Proposed federal legislation to ban dishwasher detergents containing all but trace amounts of phosphates is designed to help the environment. But many of the eco-friendly products in the latest batch we tested are not great at cleaning dishes.
Detergents without phosphates—which help clean but also boost algae growth in freshwater, threatening fish and other plants—tended to perform worst overall.
The tests were tough: We loaded dishwashers with dishware and pots smeared with a baked-on blend of 17 foods, including rice, macaroni and cheese, chocolate pudding, and peanut butter. Cascade Complete All in 1 packets (with phosphates) were excellent at cleaning, kept washed-off food from being redeposited on dishes, and left no water spots. Five other detergents were very good, including phosphate-free Method Smarty Dish tablets, proving that detergents don't have to contain phosphates to work well. Method's success might be due to the amount and type of its enzymes, which help break up food for easier removal.

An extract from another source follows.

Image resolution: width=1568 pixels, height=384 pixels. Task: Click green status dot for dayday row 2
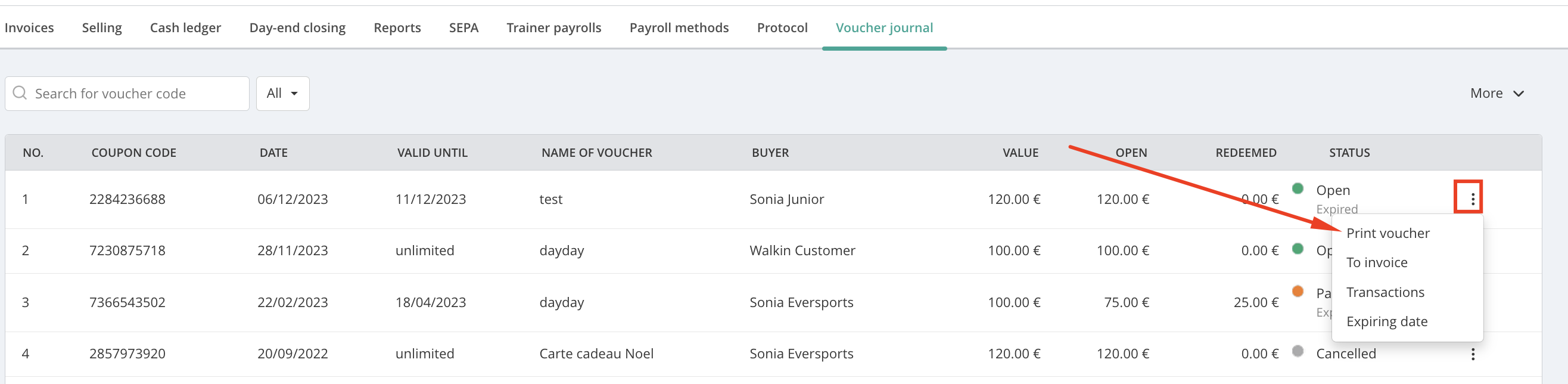1297,249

Any detergent is apt to clean better if you scrape off heavy soil before loading dishes. (You'll save energy and water if you don't prerinse.) Then take these steps:
The best detergents have phosphates and enzymes, but because manufacturers don't have to list ingredients, you might not know which are which. Our Ratings can help. At 27 cents per load, Cascade Complete All in 1 packets were the standout. Cascade with Extra Bleach Action liquid was also very effective and cost less than half as much. Top performers from past tests include three other Cascades: Complete All in 1 gel, ActionPacs with Dawn, and ActionPacs with Extra Bleach Action. If you'd prefer a detergent without phosphates, choose Method or Simplicity.